[sci.math] mathematics and wars

jml@cs.strath.ac.uk (Joseph McLean) (11/11/86)

>
>>>>Mathematics doesn't win wars
>>>False
>>
>>How so ? I seem to recall that the French were soundly defeated in a
>>little battle at Waterloo.They didn't do particularly well in
>>Egypt or Russia either.The fact that they had arguably 8 of the 10
>>best mathematicians of the age didn't do them any good here.
>
>Uh, this is sci.math.  So let's understand this dispute symbolically.
>
>///(For all wars w) (mathematics did not win w)
>//False, ie, (There exists war w) (mathematics did win war w)
>/Huh?  After all, (There exists war w) (mathematics did not win w)
>
>I see why jml calls himself the mad mathematician, if he likes to mix up
>his universal and existential quantifiers so freely.
>
>The canonical example of a witness for Tom Tedrick's existential quan-
>tifier is, of course, WWII.
>
>ucbvax!brahms!weemba	Matthew P Wiener/UCB Math Dept/Berkeley CA 94720
>
>
May I reply ? Thank you.

My statement that mathematics doesn't win wars (given the example of the
French revolution) means that there exists a war which mathematics didn't
win.Pretty straightforward I think.How can I be said to mean that
for all wars,mathematics doesn't win wars?
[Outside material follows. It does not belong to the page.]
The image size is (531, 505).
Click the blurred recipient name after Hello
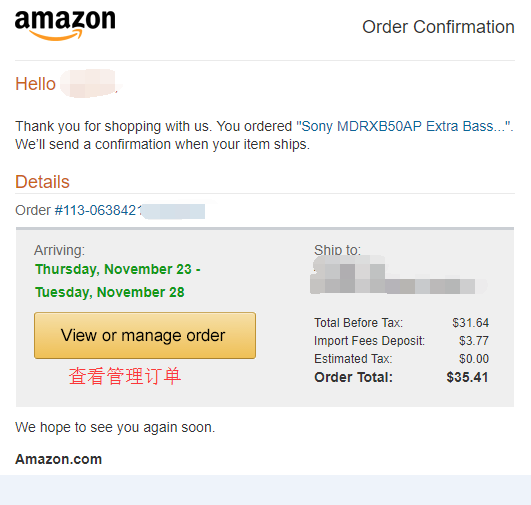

After all I do know of
examples to the contrary.
Thus when my statement was accused of falsehood,the new statement meant
that for all wars,mathematics wins wars,which is indubitably wrong.

Maybe I should have said:
Superior mathematics is no guarantee of victory in armed conflict.

However I wanted to be succinct and to the point.

Apologies if I was misunderstood.

    jml,the hopefully-vindicated (though probably not)-mathematician.